In conclusion, IIH is clearly a multifactorial disease occurring in patients with a vast background of co-morbidities. We have explored the relationship between obesity and IIH prevalence in a British population, stratifying patients beyond the obesity threshold, and have found that the previously proved linear trend across BMI categories that peaks at the BMI 30–35 class tails off; and no increase in risk of IIH is observed in populations with BMI increases beyond it. Anemia was the only clinical factor to be independently associated to IIH; and NSAID use the only treatment factor.
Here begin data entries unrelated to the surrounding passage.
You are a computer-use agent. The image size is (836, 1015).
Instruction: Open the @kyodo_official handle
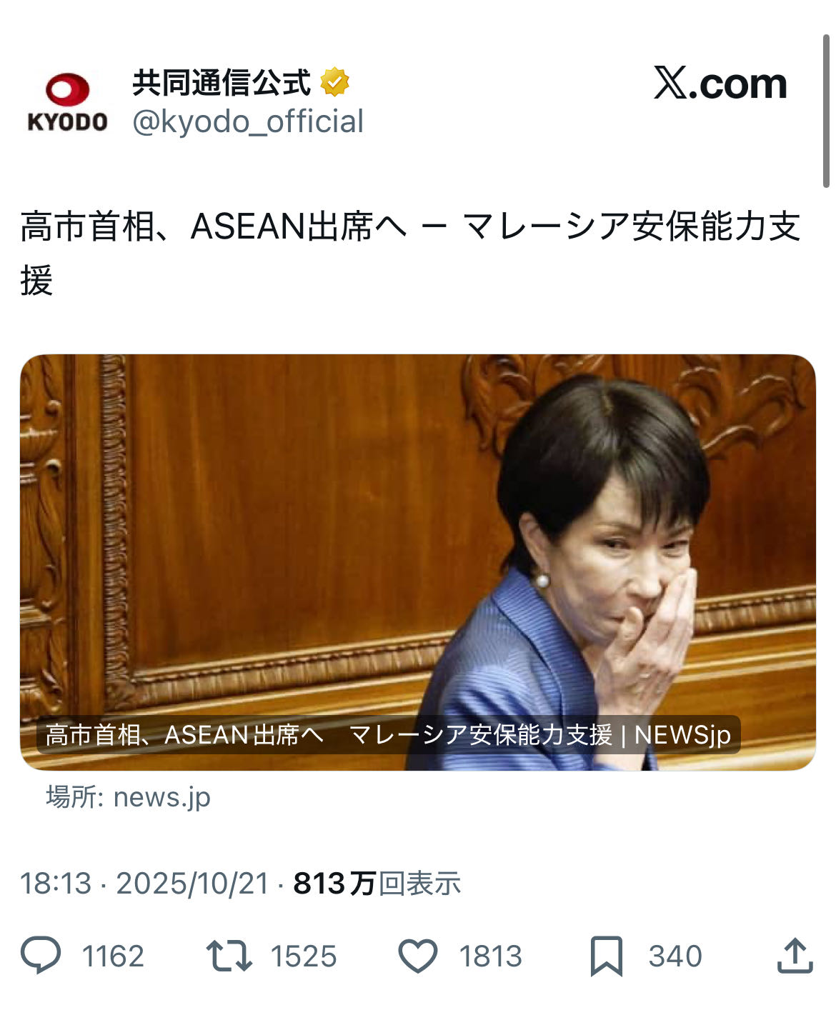pyautogui.click(x=248, y=121)
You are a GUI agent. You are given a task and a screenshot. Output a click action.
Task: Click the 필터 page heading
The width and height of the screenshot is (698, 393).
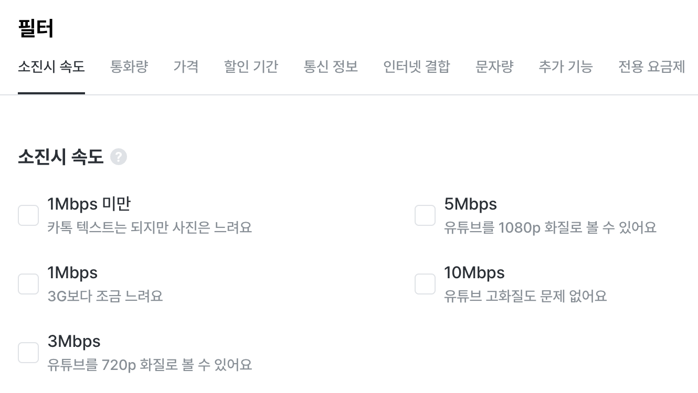[x=35, y=28]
Due to selection criteria, however, the results of all associations or lack thereof are not generalizable to the populations without obesity; therefore, future studies are certainly needed to characterize the relationship between BMI and the development of IIH over an unrestricted population, with careful adjustment. Further investigations on the mechanism behind the elusive link between IIH and clinical characteristics such as anemia and NSAID use in populations with obesity are also warranted.